→ TASK DIRECTIONS
Reproduce the records below without any change, starting with the first line and ending with the line that contains "[x=41, y=122]". Include that line.

→ RECORDS TO USE
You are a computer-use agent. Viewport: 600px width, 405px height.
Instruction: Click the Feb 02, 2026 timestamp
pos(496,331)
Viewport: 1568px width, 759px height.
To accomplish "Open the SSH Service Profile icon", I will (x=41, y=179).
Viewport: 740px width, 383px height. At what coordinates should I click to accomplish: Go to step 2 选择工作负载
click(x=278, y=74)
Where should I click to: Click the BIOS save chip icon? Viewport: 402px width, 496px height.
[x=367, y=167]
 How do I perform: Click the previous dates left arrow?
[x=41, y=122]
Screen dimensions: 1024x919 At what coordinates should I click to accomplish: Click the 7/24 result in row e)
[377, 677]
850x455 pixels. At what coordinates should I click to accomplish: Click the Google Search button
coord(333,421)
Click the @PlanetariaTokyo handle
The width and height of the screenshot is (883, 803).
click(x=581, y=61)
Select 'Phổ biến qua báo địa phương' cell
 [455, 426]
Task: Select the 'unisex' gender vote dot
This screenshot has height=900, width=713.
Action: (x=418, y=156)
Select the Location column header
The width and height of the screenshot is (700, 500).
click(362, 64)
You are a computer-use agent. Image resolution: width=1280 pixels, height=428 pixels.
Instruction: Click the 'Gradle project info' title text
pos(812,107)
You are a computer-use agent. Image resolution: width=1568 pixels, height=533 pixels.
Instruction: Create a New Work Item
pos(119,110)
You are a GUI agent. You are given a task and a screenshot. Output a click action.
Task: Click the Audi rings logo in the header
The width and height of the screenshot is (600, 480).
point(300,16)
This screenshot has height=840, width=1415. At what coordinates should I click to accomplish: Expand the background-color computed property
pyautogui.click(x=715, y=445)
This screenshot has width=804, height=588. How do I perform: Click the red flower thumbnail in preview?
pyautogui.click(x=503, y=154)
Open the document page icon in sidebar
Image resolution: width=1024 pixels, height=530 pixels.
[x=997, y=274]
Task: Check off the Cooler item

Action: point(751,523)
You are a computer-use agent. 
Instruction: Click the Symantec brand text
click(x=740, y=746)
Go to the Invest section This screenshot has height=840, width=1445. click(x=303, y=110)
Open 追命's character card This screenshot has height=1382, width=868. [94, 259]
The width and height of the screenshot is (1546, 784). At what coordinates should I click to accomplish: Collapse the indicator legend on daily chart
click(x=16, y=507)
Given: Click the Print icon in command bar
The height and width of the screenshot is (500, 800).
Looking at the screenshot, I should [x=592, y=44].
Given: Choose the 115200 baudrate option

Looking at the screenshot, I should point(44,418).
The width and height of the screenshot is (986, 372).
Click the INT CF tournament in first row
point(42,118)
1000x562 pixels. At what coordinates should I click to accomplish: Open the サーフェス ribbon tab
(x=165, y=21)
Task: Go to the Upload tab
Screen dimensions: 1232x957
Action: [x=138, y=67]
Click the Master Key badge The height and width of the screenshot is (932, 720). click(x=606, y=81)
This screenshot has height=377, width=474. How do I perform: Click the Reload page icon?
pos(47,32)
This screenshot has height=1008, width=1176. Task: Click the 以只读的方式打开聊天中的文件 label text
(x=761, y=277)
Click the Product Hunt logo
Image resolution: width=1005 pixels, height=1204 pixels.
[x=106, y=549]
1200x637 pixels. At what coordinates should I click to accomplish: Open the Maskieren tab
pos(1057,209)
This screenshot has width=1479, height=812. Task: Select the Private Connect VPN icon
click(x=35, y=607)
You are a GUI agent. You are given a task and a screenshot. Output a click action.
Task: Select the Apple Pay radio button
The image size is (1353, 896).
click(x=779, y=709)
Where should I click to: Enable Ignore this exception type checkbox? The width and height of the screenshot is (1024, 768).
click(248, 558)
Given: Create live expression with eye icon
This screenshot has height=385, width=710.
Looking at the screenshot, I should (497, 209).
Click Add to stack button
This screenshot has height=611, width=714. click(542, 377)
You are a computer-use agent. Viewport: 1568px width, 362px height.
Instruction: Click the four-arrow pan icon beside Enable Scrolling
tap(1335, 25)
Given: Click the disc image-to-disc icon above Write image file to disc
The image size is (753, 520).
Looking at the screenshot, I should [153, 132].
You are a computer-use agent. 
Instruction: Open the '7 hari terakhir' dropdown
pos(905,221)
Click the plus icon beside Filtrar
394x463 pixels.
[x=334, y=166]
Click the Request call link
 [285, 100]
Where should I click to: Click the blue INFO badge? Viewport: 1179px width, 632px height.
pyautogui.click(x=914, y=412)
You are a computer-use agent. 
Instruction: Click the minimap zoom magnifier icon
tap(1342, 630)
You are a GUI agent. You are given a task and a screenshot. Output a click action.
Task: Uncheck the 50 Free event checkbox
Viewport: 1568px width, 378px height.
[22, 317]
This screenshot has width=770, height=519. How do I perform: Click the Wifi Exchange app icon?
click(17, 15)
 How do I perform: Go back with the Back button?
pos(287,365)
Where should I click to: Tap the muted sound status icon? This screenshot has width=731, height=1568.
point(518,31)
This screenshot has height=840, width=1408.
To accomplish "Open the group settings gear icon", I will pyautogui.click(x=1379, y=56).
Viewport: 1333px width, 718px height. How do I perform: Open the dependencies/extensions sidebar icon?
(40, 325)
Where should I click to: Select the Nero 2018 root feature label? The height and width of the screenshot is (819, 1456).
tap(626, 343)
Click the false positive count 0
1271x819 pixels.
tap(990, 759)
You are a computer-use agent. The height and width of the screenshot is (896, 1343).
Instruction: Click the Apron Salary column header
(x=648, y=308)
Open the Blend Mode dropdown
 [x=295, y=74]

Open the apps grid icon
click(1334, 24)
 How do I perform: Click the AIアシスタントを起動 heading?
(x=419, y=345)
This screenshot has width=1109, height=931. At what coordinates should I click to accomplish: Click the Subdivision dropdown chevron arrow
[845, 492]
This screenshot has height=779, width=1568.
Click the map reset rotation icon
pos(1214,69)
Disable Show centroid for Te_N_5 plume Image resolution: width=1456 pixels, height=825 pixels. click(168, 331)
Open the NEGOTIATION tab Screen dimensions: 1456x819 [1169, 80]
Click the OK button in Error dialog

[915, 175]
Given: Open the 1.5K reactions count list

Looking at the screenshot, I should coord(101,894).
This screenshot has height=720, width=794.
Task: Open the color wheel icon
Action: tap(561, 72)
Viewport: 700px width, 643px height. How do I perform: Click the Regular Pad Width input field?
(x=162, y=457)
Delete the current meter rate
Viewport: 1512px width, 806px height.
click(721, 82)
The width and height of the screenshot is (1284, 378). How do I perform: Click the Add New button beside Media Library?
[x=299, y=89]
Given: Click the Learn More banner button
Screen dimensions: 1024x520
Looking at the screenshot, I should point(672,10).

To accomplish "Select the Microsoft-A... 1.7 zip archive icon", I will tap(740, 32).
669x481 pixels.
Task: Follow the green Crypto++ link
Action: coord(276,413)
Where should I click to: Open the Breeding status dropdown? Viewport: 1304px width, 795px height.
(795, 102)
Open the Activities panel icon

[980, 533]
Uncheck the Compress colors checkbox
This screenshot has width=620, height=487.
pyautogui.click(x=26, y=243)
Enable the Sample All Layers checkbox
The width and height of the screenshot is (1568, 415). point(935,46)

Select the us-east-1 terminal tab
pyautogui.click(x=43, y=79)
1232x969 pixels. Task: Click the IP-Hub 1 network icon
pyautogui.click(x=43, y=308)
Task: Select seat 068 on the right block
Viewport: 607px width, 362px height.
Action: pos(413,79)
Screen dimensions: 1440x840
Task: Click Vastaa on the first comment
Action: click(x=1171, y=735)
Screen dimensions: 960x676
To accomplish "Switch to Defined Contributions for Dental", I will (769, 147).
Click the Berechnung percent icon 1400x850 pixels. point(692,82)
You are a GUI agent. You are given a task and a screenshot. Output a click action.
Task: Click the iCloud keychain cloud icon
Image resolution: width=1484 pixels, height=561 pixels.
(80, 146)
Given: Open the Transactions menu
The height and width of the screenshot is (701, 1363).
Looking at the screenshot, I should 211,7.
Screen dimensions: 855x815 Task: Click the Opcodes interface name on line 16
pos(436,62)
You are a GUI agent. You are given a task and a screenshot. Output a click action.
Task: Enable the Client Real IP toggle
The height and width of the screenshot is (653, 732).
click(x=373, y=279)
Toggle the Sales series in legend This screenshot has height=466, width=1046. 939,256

→ SOLUTION TO THIS PROBLEM
You are a computer-use agent. Viewport: 600px width, 405px height.
Instruction: Click the Feb 02, 2026 timestamp
pos(496,331)
Viewport: 1568px width, 759px height.
To accomplish "Open the SSH Service Profile icon", I will (x=41, y=179).
Viewport: 740px width, 383px height. At what coordinates should I click to accomplish: Go to step 2 选择工作负载
click(x=278, y=74)
Where should I click to: Click the BIOS save chip icon? Viewport: 402px width, 496px height.
[x=367, y=167]
 How do I perform: Click the previous dates left arrow?
[x=41, y=122]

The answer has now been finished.